Have you ever imagined which living creature was the first to be on Earth? Well, the answer is it was a unicellular organism, probably a bacterium. Unicellular organisms also known as single celled organisms, are believed to be the oldest form of life on Earth. These are organisms that consist of a single cell, unlike a multicellular organism that consists of multiple cells. Unicellular organisms do not have conscious thought, the sort you find in humans and other complex animals, due to the fact that single celled organisms do not have a nervous system.
It was believed that due to the fact that single celled organisms have neither a brain nor a nervous system, they do not have the ability to make complex decisions or the ability to memorize. However, scientists say they have recently discovered what they are calling signs and symptoms of complex decision making in a single celled organism, giving a new existence to an idea that was brushed off and not taken seriously over a century ago.
The single celled organism, named Stentor roeselii, is what sparked the interest of the scientists. This aquatic unicellular organism is a free-living ciliate species of the genus Stentor. It is a common and widespread protozoan, found throughout the world in freshwater ponds, lakes, rivers and ditches.

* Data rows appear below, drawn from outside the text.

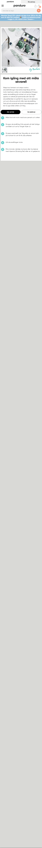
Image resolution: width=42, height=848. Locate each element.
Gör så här (10, 112)
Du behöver (31, 112)
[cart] (39, 6)
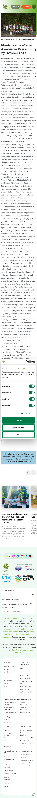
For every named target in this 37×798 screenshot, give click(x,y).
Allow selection (18, 427)
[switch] (32, 392)
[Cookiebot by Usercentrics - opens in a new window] (26, 361)
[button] (34, 6)
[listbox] (18, 594)
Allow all (18, 420)
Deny (18, 434)
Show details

Scientists have found that Stentor roeselii responds differently over a period of a time to the same stimulus. This particular ability of the organism is evidence that it can make choices, or at least does whatever the single-celled equivalent of changing one’s thoughts are. It is not completely accurate to say that a creature without any type of nervous system is actively thinking, however, the discovery challenges many of scientists’ assumptions of animal intelligence.
Scientists started their research on the single celled organism to understand its behavior better. Multiple unicellular organisms were put through a ‘Poke Test’ where they were provided with the same stimulus over a period of time. It was observed that other organisms regularly responded less to repeated stimuli. Stentor roeselii, however, first bent far from the source of the stimulus, but later changed its procedures and flapped its cilia in defense, contracted, or floated away. This behavior is different from other similar single celled organisms.
The probability that the organism would pick one method over some other was almost a 50-50 split, suggesting that some biological mechanism is selecting one over the other almost like it is flipping a coin to choose. Saying that Stentor roeselii can make choices is a vague, rather than precise, explanation. However, until scientists keep probing the complex behavior of the organism, this may be the most accurate way to explain what is going on.